Friday, February 16, 2007

Hair and the sensuality of black

A couple of snips from yesterday's tube and train journeys.

I was sitting reading on the train on the way home when my eye was caught by a woman sitting in the next block of seats in front of me. All I could see of her was the top of her head, and her dark blonde, straight long hair. The reason I paused to look was that she had raised her left hand and was twisting a few strands of her hair between her fingers. Seeing this always sends a frisson of sexual excitement through me, and for some reason an association with vulnerability, although I'm sure that this is far from how the woman was feeling. As I watched, she deftly knotted and unknotted her hair, pulling the knot through the strands until it slipped off at the end. It reminded me of a wonderfully erotic scene in the TV series Twin Peaks when Sherilyn Fenn implies her oral skills by tying a cherry stalk into a knot with her tongue as an audition piece for her admission to a brothel.

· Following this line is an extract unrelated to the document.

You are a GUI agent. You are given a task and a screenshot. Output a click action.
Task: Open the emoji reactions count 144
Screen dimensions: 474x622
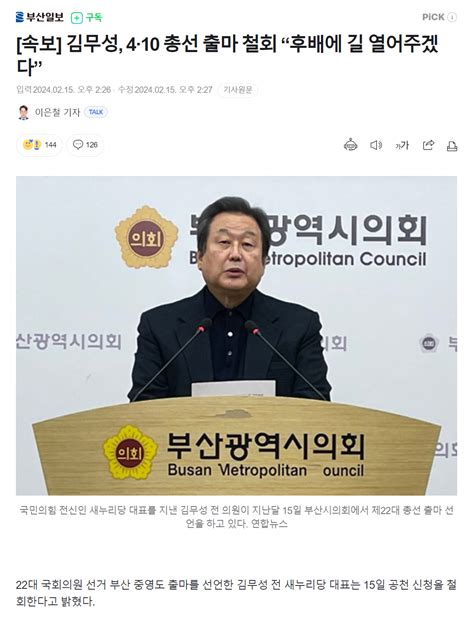[39, 145]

Earlier in the day I was sitting on the tube and a young couple got on. The guy was unremarkable - large and dressed in sweatshirt and jeans. The girl, however, was petite and dressed in a black and white tweed knee-length coat, with jet-black straight hair, black spectacles and a pale complexion. She was not particularly pretty, but oozed sexual appeal. She had a self-confidence and a way of speaking that fascinated me and led me on to imagine her coupling with me - she was one of those women who makes me wonder what her face would express at the moment of her orgasm.

Thursday, February 15, 2007

A new start

This is my first posting in a new anonymous blog about my sexual fantasies, desires and experiences. Hopefully it will touch some kindred spirits out there, of either gender, and maybe treat the subject of human (and particularly masculine) sexual desire with the seriousness it deserves.

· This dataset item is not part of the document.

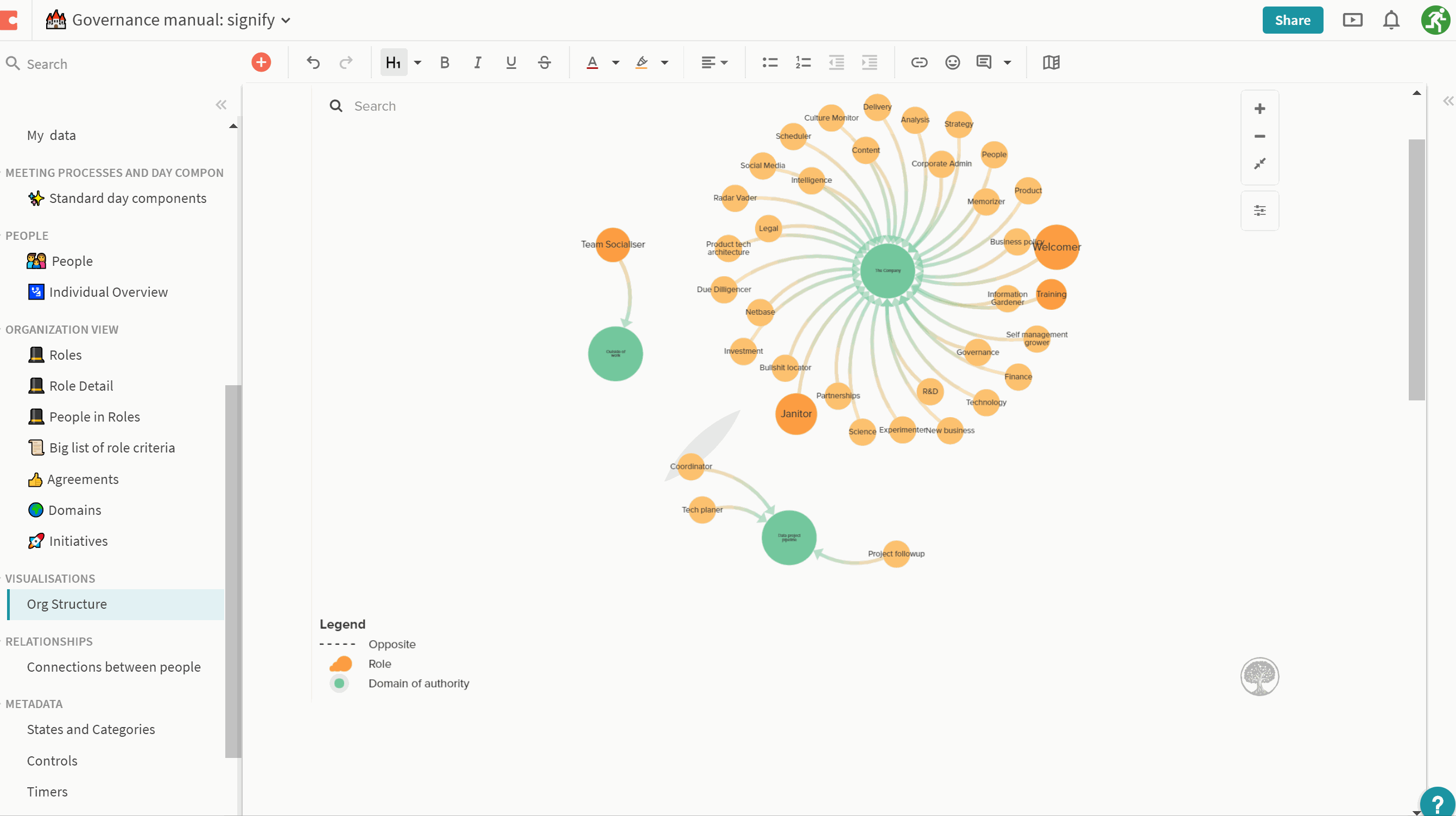Screen dimensions: 1456x816
Task: Click the highlight color marker swatch
Action: click(x=642, y=62)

To help achieve this, and to discourage spammed comments (only too common in neglected or sexually explicit blogs), I've turned on comment moderation, but I promise to post any and all specific comments, even if they are personally offensive to me!

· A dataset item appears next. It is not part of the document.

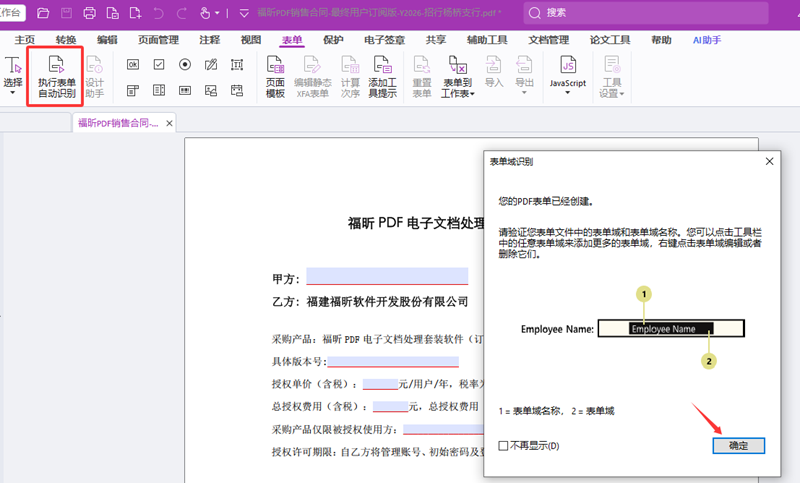This screenshot has width=800, height=483.
Task: Open the AI助手 tab
Action: point(707,40)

Why am I doing this? Well, for the last four years I've been undergoing psychotherapy for what was originally diagnosed by my GP as depression, symptomised by a repressed sexuality that had manifested itself as an obsession with pornography and masturbation. Whilst the depression has now gone, I am left with a strong draw to sex and an active fantasy life. Hopefully by writing about it here I will be able to make further progress towards being a happier person.